お酒にもこだわりがあり、周辺では取り扱いのない銘柄を酒蔵から直接仕入れています。月に一度開催する日本酒の呑み比べ会は、様々な地酒が楽しめ、ここでしか味わえない特別な銘柄が揃っています。
自家栽培のお米で作る日本酒への想い
森さんが新たに挑戦しているのは、自家で栽培したお米を使ったお酒作りです。再来年には完成を目指し、アルコールなどの混ぜ物を一切加えない、純粋でお米の旨味が感じられる日本酒を造る予定です。地元の米原市は美味しい水に恵まれており、その自然の恵みを最大限活かした酒造りが進行中です。
また、日本酒は味わいの変化も楽しめると語る森さん。「アルコールアレルギーのある人でも、お米100%のお酒なら飲めた」というエピソードもあり、多くの人に日本酒の魅力を届けたいという強い思いがあります。
ものづくりが元気の源
森さんは「ものづくりが好き」と語ります。エプロンや携帯カバーを手作りすることで、日々の気分転換を楽しんでいるそうです。「自分で手を動かして何かを生み出すのが楽しい」と話すその表情は、生き生きと輝いていました。

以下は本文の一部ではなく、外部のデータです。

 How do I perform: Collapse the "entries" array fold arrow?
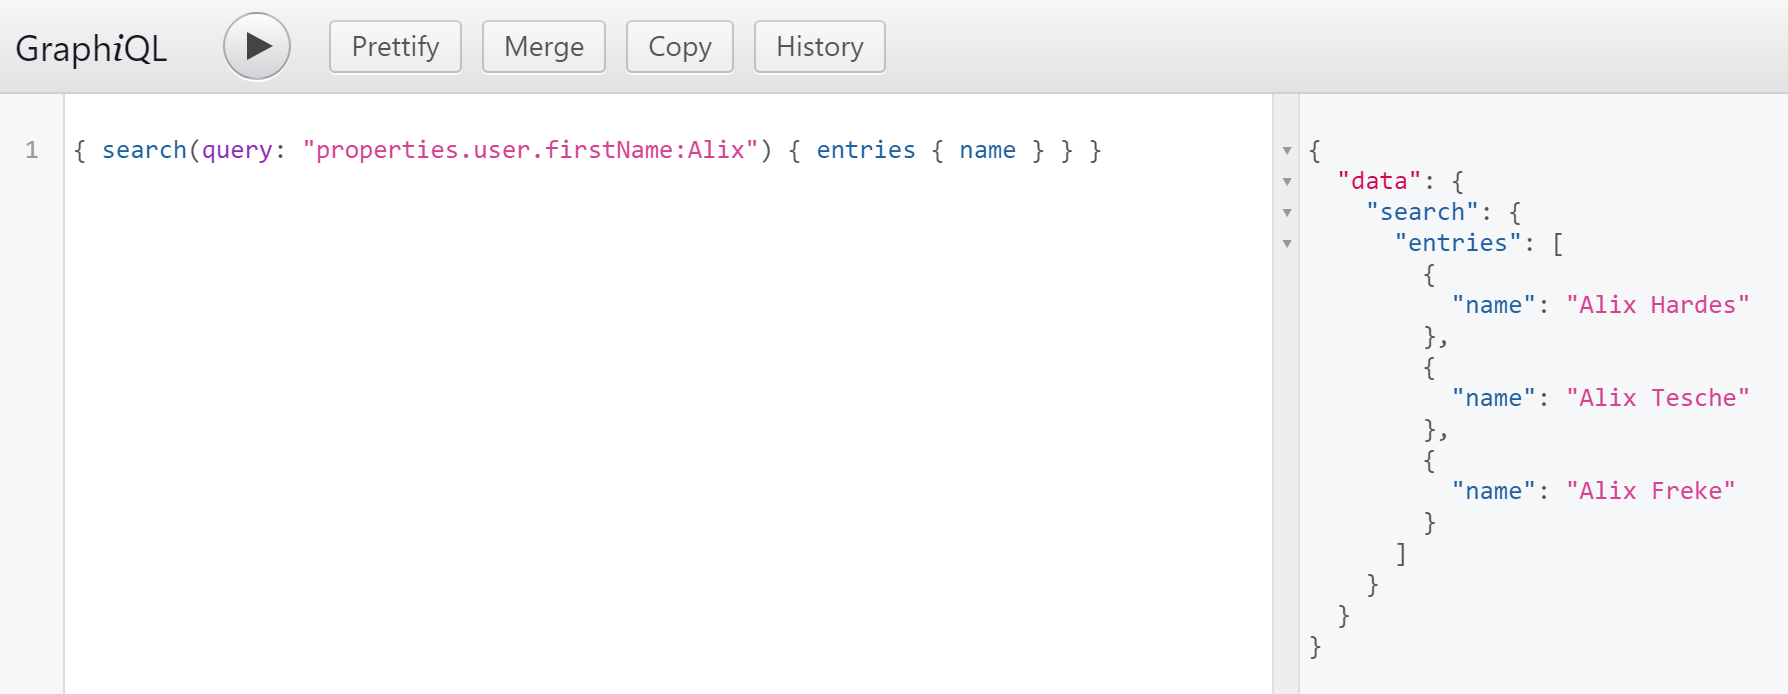pos(1287,244)
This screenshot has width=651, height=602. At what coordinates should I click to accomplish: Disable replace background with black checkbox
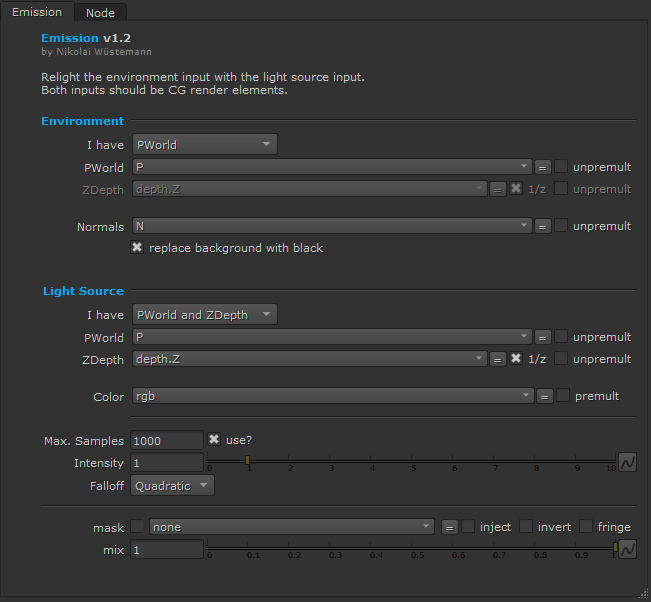(x=138, y=248)
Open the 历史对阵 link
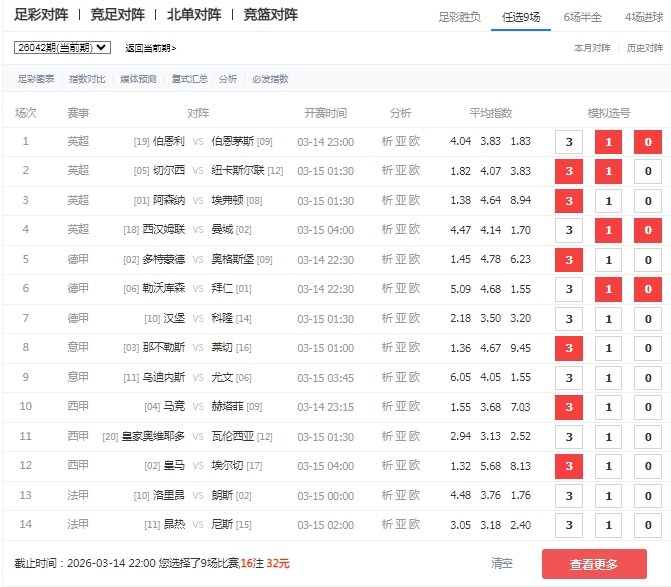The width and height of the screenshot is (671, 587). (x=643, y=48)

「おたべ」は、ここでしか味わえない地元の味わいと魅力が詰まった特別な場所です。森さんが手間ひまをかけて作り上げた料理やお酒を味わえば、米原市の豊かな自然や伝統を五感で楽しむことができます。ぜひ「おたべ」を訪れて、地元愛あふれるおもてなしと心に残るひとときをお楽しみください。